Goldman Sachs' Secret Fed Bailout Becomes Public

Last Thursday's Wall Street Journal contained some of the detailed information recently released by the Fed under FOI filings by various business media involving previously-undisclosed emergency loans to large US financial services firms during the financial crisis of 2008-09.

Prominently appearing was Goldman Sachs, for a $15B loan for a month at a laughably low rate. Also included were a few foreign-domiciled banks and various US entities, as well.

This sort of activity and inexplicably fickle discretionary lending is precisely why some call for an end to the Fed.

Why, for example, was AIG never given the opportunity to access these loans? How about Countrywide, WaMu and Wachovia? On what basis were they less deserving than Goldman Sachs?

I suppose Bear Stearns' failure to attract Fed loans would be excused on the basis of it being so early in the crisis.
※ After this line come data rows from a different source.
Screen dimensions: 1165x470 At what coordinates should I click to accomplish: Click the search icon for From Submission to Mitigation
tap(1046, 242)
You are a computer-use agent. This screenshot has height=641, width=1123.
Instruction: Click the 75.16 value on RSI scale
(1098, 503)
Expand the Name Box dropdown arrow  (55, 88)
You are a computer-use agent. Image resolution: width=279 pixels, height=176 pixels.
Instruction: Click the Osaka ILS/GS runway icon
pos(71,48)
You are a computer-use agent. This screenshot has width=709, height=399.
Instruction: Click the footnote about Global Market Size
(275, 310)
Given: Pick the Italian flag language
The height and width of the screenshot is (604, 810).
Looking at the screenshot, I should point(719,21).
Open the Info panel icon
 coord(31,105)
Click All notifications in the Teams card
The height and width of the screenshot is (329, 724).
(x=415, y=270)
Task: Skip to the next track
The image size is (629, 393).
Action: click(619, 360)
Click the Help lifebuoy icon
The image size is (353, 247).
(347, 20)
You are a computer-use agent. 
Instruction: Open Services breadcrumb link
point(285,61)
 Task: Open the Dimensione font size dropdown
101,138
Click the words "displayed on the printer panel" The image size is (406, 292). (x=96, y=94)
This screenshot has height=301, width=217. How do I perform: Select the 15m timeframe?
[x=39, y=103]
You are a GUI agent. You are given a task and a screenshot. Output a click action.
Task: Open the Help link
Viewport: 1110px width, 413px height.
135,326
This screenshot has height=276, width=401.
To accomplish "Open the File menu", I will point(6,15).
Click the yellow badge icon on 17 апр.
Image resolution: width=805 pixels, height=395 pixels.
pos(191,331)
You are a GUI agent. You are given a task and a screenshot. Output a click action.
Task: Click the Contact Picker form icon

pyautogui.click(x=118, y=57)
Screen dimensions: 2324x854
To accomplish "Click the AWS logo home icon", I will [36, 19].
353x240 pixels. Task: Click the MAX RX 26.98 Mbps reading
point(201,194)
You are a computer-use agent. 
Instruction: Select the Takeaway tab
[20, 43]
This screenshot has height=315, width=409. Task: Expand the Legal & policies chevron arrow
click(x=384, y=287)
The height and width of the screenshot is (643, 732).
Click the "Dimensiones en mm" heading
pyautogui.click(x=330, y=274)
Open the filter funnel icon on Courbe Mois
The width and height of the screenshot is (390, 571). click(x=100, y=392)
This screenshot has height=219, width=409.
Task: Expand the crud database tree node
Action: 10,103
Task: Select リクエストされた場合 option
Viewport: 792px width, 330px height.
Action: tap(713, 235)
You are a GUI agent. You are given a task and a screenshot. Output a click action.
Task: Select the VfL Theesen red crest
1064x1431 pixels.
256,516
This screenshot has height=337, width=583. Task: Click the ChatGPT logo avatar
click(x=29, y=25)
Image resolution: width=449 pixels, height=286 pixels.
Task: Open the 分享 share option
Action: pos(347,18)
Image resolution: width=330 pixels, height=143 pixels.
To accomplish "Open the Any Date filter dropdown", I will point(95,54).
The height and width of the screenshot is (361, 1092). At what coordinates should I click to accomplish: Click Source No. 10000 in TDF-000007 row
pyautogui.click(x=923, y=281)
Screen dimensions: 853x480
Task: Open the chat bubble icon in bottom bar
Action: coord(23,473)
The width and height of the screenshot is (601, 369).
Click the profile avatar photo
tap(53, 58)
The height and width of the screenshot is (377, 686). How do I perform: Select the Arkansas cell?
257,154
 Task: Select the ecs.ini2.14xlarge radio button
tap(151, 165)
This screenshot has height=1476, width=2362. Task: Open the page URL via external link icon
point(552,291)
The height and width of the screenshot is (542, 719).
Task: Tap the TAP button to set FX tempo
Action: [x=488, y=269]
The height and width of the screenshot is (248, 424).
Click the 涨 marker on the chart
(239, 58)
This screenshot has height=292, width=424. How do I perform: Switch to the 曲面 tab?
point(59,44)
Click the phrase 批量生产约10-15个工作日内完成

But the others are legitimate questions.

This is the type of selective, subjective government intervention to save favorites and punish those it didn't favor, which upsets investors and causes them to shy away from risking capital when government behaves so punitively with public money and unlimited credit.

Personally, I would have loved seeing Goldman Sachs forced into Chapter 11 protection, its trading units continuing to function to support prices of its inventories of instruments in their markets, while bids for the profitable units were entertained and the management which allowed Goldman to become overextended on unrenewable short-term funding were dismissed.

The ultimate penalty to those senior managers, and the investors who so unwisely trusted them, would have been a deserved loss of jobs and equity investments.

Markets would have continued to function, and useful units would have continued to operate, as well. But those who bet foolishly on a constant ability to fund the firm short-term would have suffered appropriately.